Could you change every "GUI agent" in the entries below to "interface agent" and repeat all the entries with nothing else altered?
___ Listed records
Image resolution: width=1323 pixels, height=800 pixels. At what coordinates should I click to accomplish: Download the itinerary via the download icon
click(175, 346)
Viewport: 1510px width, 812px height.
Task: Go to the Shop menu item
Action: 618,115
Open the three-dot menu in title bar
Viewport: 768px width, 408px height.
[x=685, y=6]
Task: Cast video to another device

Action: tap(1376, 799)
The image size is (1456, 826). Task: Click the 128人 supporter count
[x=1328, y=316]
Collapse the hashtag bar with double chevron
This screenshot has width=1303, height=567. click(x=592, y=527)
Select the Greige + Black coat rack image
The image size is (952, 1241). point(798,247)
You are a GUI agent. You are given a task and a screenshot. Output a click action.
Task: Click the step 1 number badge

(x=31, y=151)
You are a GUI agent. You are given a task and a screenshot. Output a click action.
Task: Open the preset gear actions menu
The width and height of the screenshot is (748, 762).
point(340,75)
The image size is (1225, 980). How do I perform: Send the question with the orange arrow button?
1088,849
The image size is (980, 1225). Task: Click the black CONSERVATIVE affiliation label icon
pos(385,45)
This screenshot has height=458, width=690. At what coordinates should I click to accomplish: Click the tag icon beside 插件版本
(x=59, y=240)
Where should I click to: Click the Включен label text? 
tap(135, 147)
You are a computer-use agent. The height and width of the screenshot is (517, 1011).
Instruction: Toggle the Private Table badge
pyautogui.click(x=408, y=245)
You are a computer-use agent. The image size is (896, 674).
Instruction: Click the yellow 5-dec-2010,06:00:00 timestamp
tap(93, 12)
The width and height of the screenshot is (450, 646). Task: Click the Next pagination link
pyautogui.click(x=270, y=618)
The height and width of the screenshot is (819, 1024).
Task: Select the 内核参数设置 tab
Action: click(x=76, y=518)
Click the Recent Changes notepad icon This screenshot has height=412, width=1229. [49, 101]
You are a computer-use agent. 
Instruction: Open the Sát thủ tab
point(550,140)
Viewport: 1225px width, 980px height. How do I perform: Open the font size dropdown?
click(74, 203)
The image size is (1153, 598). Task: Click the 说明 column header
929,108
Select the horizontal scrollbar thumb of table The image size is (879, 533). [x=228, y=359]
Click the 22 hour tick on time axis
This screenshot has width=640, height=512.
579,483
______
◆ Response to this exercise
Image resolution: width=1323 pixels, height=800 pixels. At what coordinates should I click to accomplish: Download the itinerary via the download icon
click(175, 346)
Viewport: 1510px width, 812px height.
Task: Go to the Shop menu item
Action: 618,115
Open the three-dot menu in title bar
Viewport: 768px width, 408px height.
[x=685, y=6]
Task: Cast video to another device

Action: tap(1376, 799)
The image size is (1456, 826). Task: Click the 128人 supporter count
[x=1328, y=316]
Collapse the hashtag bar with double chevron
This screenshot has width=1303, height=567. click(x=592, y=527)
Select the Greige + Black coat rack image
The image size is (952, 1241). point(798,247)
You are a interface agent. You are given a task and a screenshot. Output a click action.
Task: Click the step 1 number badge

(x=31, y=151)
You are a interface agent. You are given a task and a screenshot. Output a click action.
Task: Open the preset gear actions menu
The width and height of the screenshot is (748, 762).
point(340,75)
The image size is (1225, 980). How do I perform: Send the question with the orange arrow button?
1088,849
The image size is (980, 1225). Task: Click the black CONSERVATIVE affiliation label icon
pos(385,45)
This screenshot has height=458, width=690. At what coordinates should I click to accomplish: Click the tag icon beside 插件版本
(x=59, y=240)
Where should I click to: Click the Включен label text? 
tap(135, 147)
You are a computer-use agent. The height and width of the screenshot is (517, 1011).
Instruction: Toggle the Private Table badge
pyautogui.click(x=408, y=245)
You are a computer-use agent. The image size is (896, 674).
Instruction: Click the yellow 5-dec-2010,06:00:00 timestamp
tap(93, 12)
The width and height of the screenshot is (450, 646). Task: Click the Next pagination link
pyautogui.click(x=270, y=618)
The height and width of the screenshot is (819, 1024).
Task: Select the 内核参数设置 tab
Action: click(x=76, y=518)
Click the Recent Changes notepad icon This screenshot has height=412, width=1229. [49, 101]
You are a computer-use agent. 
Instruction: Open the Sát thủ tab
point(550,140)
Viewport: 1225px width, 980px height. How do I perform: Open the font size dropdown?
click(74, 203)
The image size is (1153, 598). Task: Click the 说明 column header
929,108
Select the horizontal scrollbar thumb of table The image size is (879, 533). [x=228, y=359]
Click the 22 hour tick on time axis
This screenshot has width=640, height=512.
579,483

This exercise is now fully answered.